## Exercise details
Show all the lines in the data below that include the word "link".

Pixel coordinate grounding data:
"""
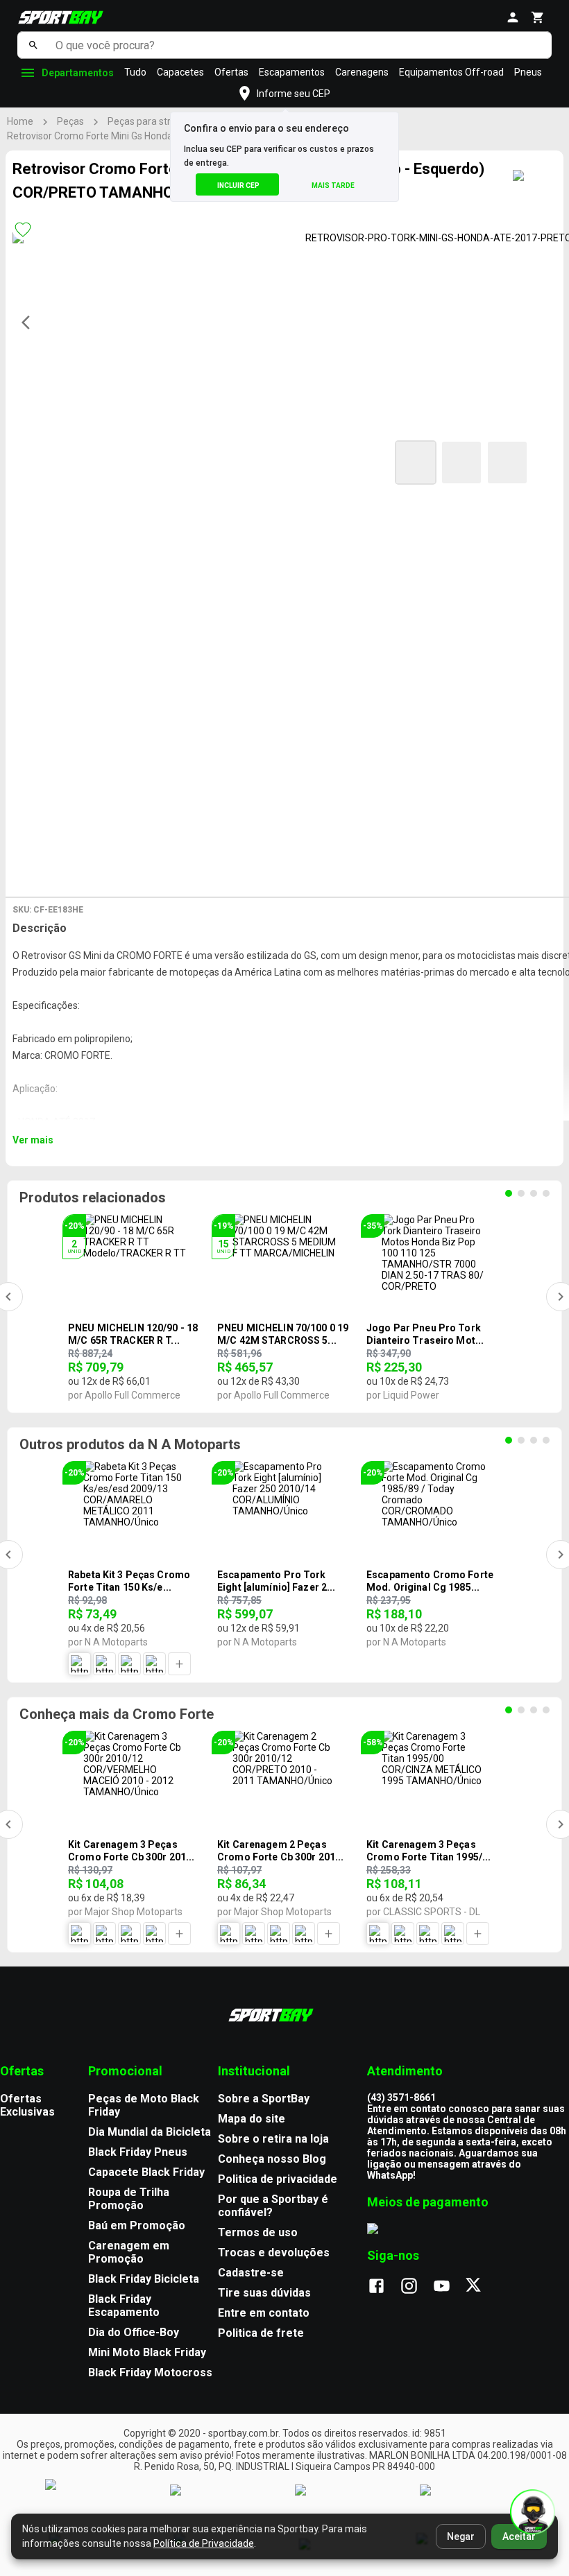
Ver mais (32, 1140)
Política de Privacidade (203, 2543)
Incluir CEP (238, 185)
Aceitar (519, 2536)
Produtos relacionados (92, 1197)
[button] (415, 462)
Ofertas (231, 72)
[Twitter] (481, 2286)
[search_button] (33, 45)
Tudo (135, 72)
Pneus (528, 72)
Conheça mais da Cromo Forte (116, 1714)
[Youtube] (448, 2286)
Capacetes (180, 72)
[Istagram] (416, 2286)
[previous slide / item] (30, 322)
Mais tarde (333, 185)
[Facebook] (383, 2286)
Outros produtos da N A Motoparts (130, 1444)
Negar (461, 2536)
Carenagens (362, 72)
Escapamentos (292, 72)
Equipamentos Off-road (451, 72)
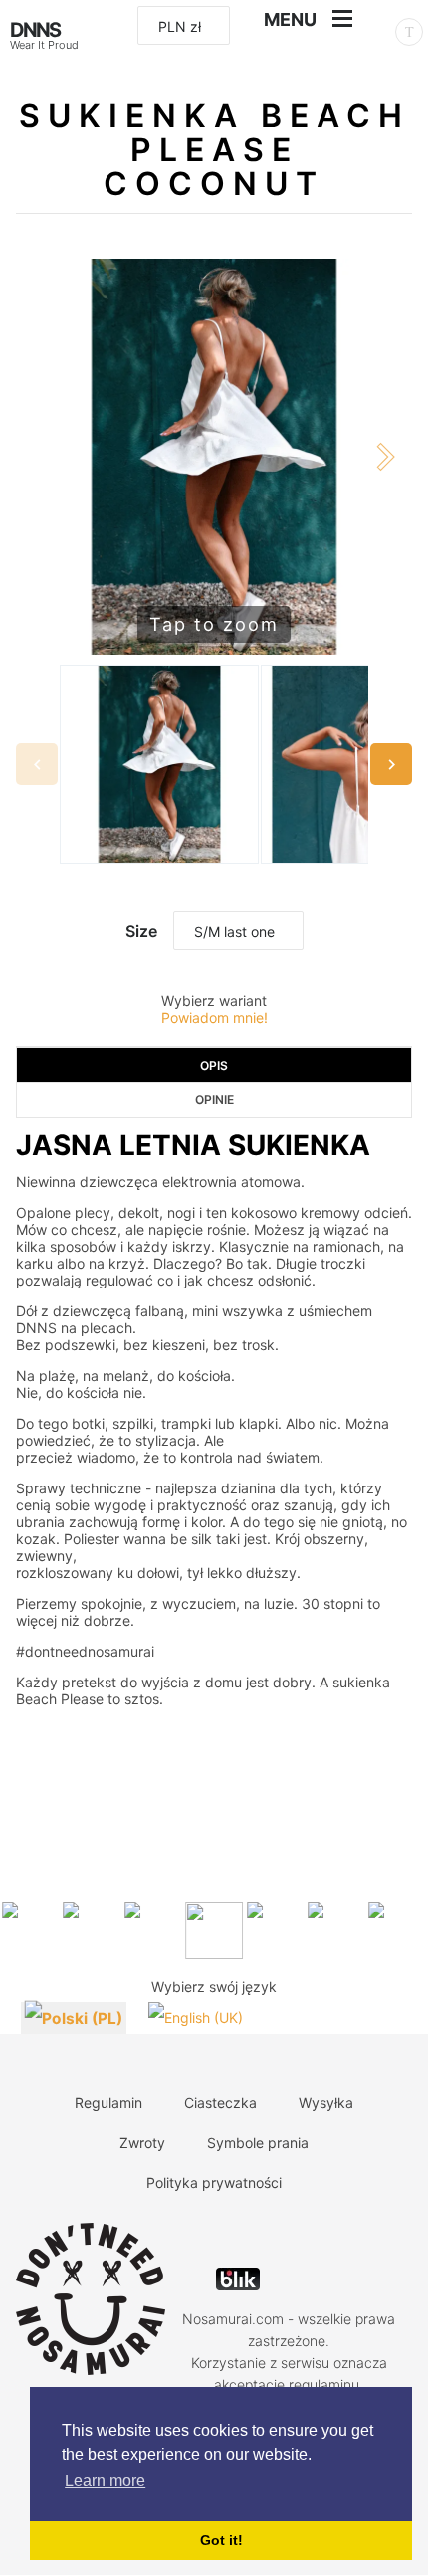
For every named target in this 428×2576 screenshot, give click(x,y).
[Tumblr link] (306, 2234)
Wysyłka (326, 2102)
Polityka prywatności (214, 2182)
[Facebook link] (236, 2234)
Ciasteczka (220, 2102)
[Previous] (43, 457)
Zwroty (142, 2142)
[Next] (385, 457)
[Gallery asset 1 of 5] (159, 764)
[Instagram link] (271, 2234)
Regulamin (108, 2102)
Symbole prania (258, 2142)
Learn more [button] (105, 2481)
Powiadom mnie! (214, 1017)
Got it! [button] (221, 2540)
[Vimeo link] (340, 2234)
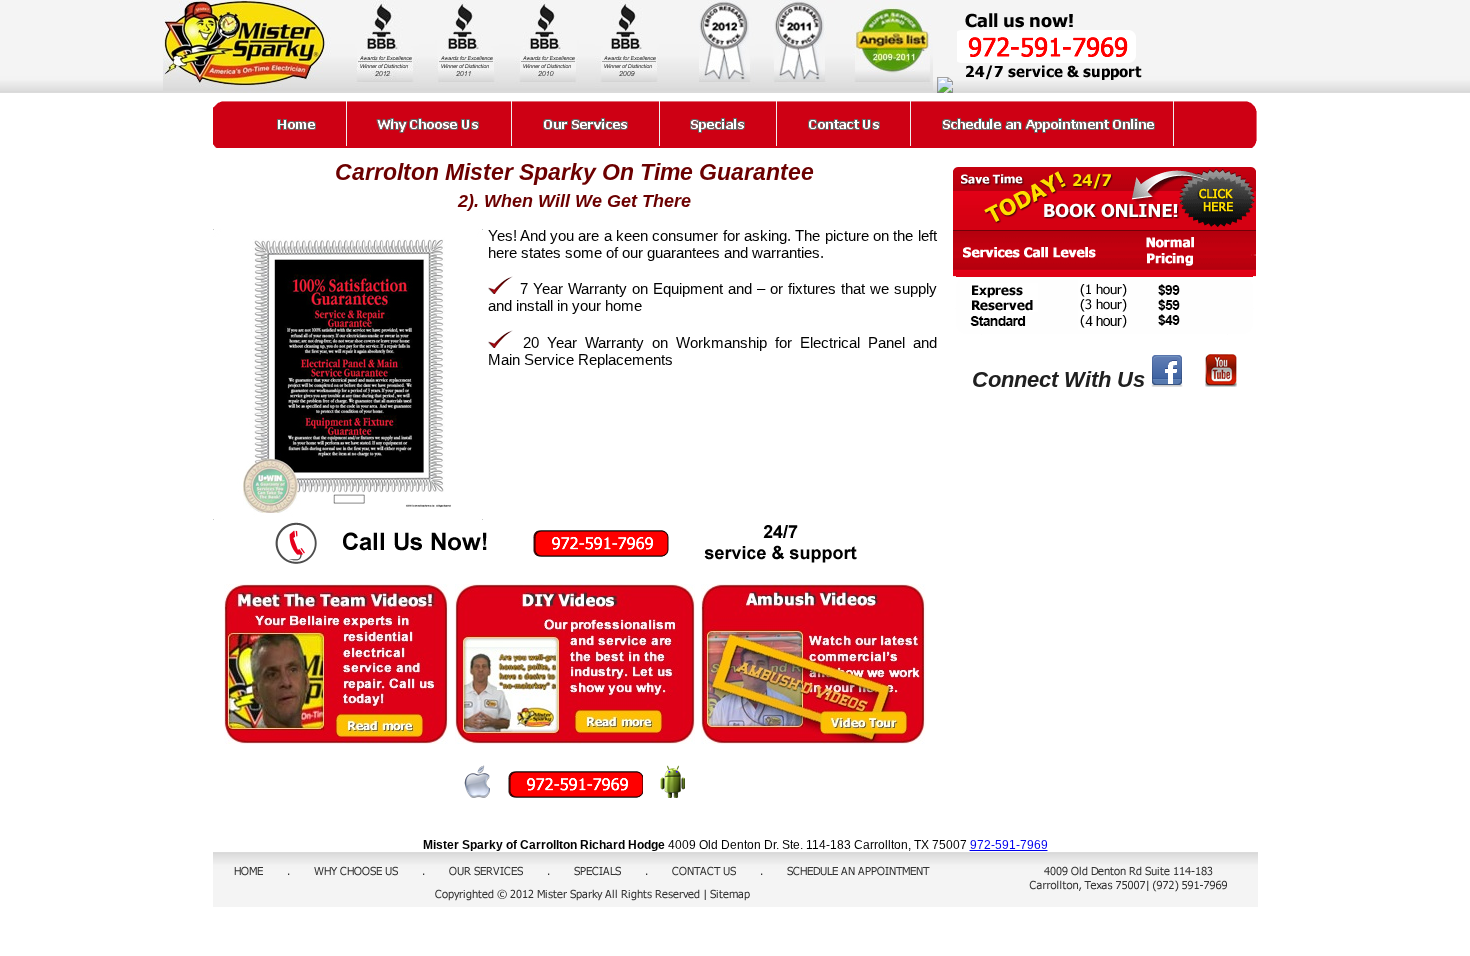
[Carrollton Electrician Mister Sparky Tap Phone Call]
"""
## Answer box
[Tumblr link] (306, 2234)
[Facebook link] (236, 2234)
[Instagram link] (271, 2234)
[Vimeo link] (340, 2234)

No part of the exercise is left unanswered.